How To Practice Calling The Score
The fastest way to get fluent: play games where you are the one calling it. Most beginners stay quiet and let the better player do it. That is how you stay confused for six months.
If you are brand new, my beginner pickleball guide covers a few more basics, and the serving guide walks through the actual mechanics so you have something to do while calling those three numbers out loud.
One more tip. At open play, ask the better players to make you call the score every serve, even when it is not your turn. Two sessions of that and the numbers stop being a puzzle.
The Short Version
- Doubles: three numbers (us, them, server 1 or 2). Singles: two numbers (us, them).
- Game starts at 0-0-2 because the first team only gets one server.
- Side-out scoring: only score on your serve, win by 2, first to 11.
- Even score = right side. Odd score = left side. Only the serving team switches.
- Rally scoring is for MLP and some PPA events. Rec play is still side-out.
It is a system that took five minutes to design and ten years to get used to. Once it clicks, it stays clicked. Promise.
References
- USA Pickleball Official Rulebook · Primary source for traditional and rally scoring rules, server rotation, and fault definitions.

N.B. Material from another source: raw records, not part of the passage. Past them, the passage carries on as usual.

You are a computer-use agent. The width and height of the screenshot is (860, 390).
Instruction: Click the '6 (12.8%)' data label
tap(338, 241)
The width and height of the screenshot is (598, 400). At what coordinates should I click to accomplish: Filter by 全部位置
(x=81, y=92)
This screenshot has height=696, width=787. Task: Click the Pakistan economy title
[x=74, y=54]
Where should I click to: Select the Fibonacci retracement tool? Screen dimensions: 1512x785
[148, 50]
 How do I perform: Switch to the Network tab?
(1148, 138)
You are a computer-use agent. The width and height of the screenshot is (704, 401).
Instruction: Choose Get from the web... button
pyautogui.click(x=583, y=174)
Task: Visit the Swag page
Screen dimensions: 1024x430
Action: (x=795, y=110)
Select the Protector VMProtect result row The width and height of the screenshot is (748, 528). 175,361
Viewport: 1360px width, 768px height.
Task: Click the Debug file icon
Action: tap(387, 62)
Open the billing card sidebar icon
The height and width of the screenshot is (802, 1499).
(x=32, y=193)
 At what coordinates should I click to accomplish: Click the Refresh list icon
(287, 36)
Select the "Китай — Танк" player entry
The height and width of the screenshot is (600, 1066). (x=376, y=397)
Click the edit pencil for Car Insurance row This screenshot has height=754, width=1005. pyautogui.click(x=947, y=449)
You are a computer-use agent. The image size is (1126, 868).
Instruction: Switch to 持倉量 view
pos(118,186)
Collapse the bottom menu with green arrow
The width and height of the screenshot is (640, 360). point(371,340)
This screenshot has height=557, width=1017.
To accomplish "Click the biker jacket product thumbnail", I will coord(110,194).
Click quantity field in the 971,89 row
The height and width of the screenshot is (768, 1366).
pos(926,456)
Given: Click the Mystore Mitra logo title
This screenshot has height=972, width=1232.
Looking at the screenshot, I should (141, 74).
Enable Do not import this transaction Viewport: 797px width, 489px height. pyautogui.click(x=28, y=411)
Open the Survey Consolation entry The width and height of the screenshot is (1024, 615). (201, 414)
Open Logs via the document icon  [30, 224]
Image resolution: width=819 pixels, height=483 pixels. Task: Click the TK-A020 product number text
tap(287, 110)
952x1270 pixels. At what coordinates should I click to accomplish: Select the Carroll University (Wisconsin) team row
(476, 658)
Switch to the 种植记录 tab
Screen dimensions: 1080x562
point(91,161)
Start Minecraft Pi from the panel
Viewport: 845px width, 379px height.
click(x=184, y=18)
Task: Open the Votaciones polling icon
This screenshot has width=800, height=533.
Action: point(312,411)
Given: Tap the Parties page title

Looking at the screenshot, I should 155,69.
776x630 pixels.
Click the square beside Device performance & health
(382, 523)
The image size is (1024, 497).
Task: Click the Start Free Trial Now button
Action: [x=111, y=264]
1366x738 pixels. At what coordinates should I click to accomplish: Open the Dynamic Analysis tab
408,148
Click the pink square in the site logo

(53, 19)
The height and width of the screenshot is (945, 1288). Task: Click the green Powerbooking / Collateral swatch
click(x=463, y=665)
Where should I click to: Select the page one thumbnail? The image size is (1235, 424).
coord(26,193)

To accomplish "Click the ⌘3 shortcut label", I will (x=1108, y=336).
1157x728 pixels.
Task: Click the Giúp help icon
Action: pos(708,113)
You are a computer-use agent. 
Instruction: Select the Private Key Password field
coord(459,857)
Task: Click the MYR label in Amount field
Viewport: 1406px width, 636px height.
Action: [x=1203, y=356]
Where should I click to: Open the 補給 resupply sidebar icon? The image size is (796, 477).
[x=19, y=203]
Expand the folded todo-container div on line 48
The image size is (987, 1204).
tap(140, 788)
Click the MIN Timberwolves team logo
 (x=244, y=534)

- Major League Pickleball Format & Rules · Reference for rally scoring formats used in pro play.
- PPA Tour Official Site · Reference for tournament scoring formats on the PPA Tour.
Frequently asked
- Why do you call three numbers in pickleball?
- In doubles, the three numbers are the serving team's score, the receiving team's score, and the server number (1 or 2). The server number tells everyone which of the two partners is currently serving, since both partners get a turn before the serve goes to the other team.
- Why does the game start at 0-0-2?
- At the very start of a game, the first serving team only gets one server instead of two. The "2" indicates that the team is on its only serve, and once they lose the rally, the serve goes to the other team. The rule exists to balance the advantage of serving first.
- What is a side-out in pickleball?
- A side-out is when the serve passes from one team to the other. In doubles, it happens after both partners on the serving team have lost a rally. Only the serving team can score points, so winning a side-out just means you have earned the chance to start scoring.
- Do you have to win by 2 in pickleball?
- Yes. Standard rec games are first to 11, win by 2. Some tournaments play to 15 or 21, but the win-by-2 rule almost always applies. If both teams reach 10-10 in an 11-point game, play continues until one team leads by 2.
- What is rally scoring and where is it used?
- Rally scoring awards a point to the winner of every rally, regardless of who served. It is used in Major League Pickleball (MLP) and some PPA Tour formats. Rally games are typically played to 21 (win by 2) and run faster than traditional side-out games, which is why leagues prefer it for TV.
- What happens if you serve from the wrong side?
- If a server stands on the wrong side and the mistake is caught before the serve, just swap and serve correctly. If it is caught mid-rally, it is a fault on the serving team. If it is only caught after the rally ends, the point counts as played and positions are corrected before the next serve.
- Does the receiving team switch sides after a point?
- No. The receiving team holds their positions for the entire side-out. Only the serving team switches sides with their partner when they score. Once the receiving team wins the serve back, they then become the side that switches when scoring.